• EXERCISE GOAL: Duplicate the lines starting with the line that contains "is (507, 900)." and going on through the last line, keeping both of those lines. Leave the pictures out of your copy.

• GIVEN INFORMATION:
((
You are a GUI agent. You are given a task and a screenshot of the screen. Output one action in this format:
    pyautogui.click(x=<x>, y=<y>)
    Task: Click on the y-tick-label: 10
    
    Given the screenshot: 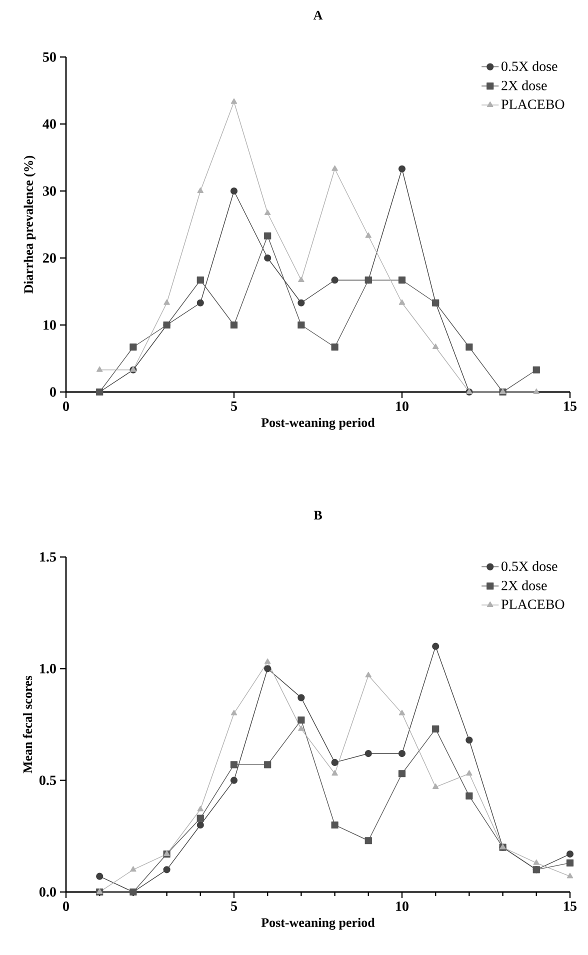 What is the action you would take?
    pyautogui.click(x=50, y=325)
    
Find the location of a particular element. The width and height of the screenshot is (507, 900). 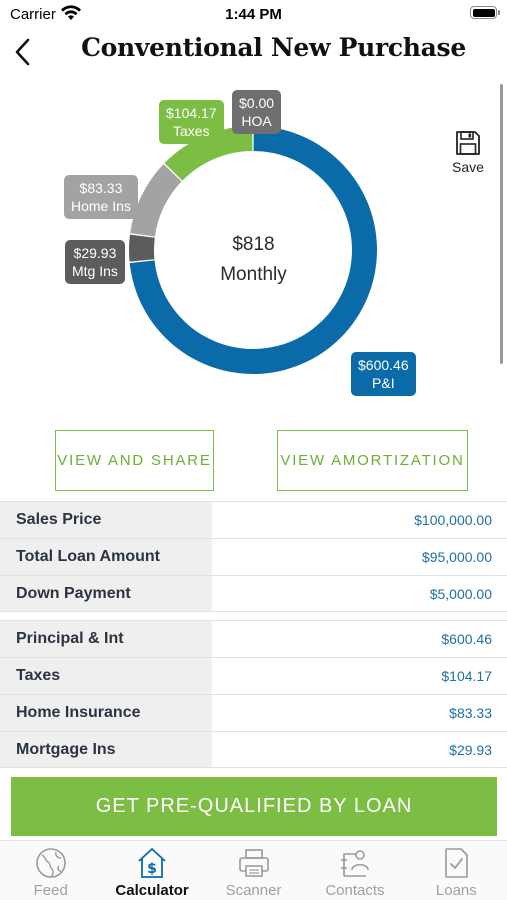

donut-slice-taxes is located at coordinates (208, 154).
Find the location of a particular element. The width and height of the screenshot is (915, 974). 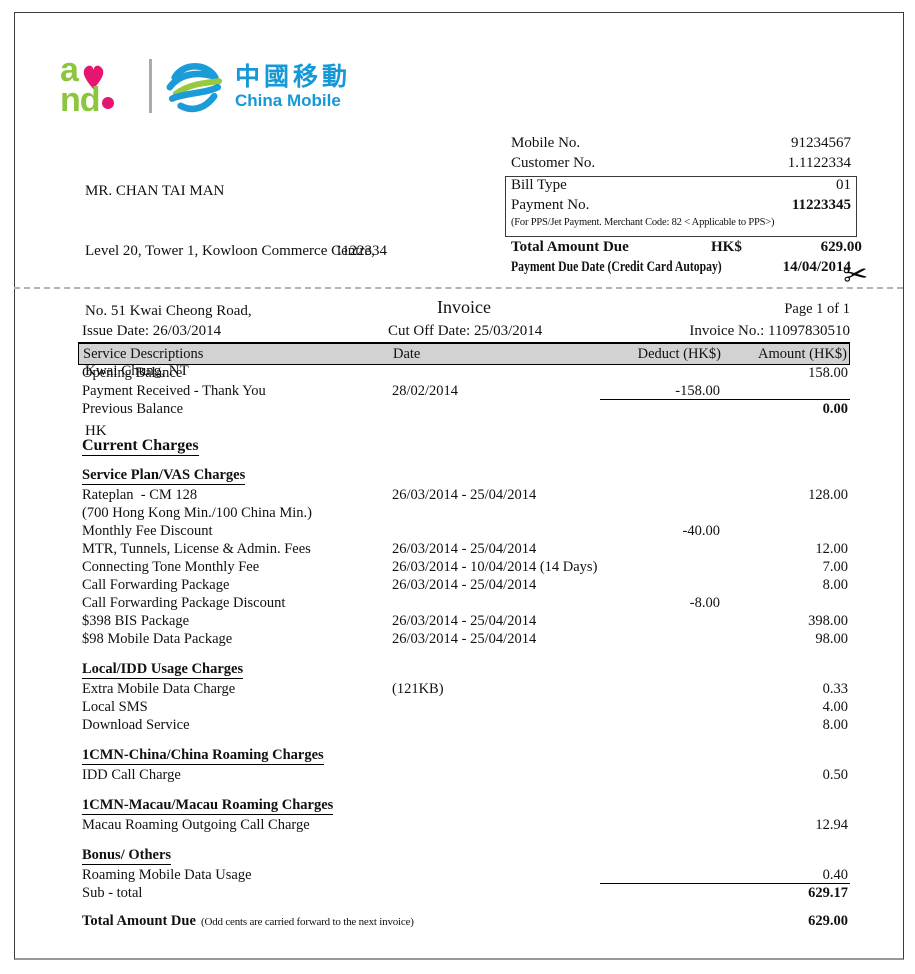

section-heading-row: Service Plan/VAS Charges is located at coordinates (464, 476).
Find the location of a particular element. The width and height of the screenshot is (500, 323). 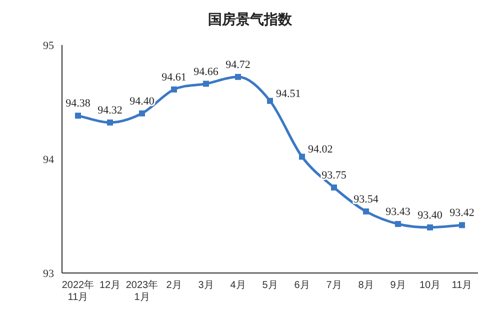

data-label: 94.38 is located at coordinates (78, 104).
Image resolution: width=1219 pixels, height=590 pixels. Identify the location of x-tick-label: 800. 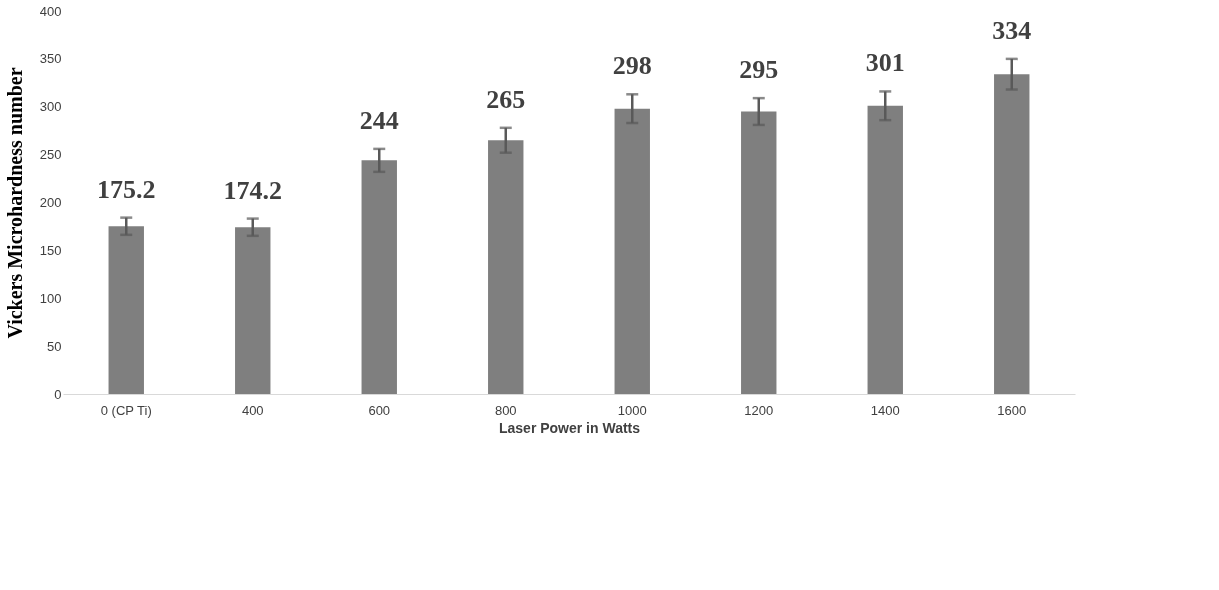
))
• TASK RESULT:
Find the location of a particular element. The width and height of the screenshot is (507, 900). 

donut-slice-taxes is located at coordinates (208, 154).
Find the location of a particular element. The width and height of the screenshot is (915, 974). 

section-heading-row: Service Plan/VAS Charges is located at coordinates (464, 476).
Find the location of a particular element. The width and height of the screenshot is (500, 323). 

data-label: 94.38 is located at coordinates (78, 104).
Image resolution: width=1219 pixels, height=590 pixels. Identify the location of x-tick-label: 800. 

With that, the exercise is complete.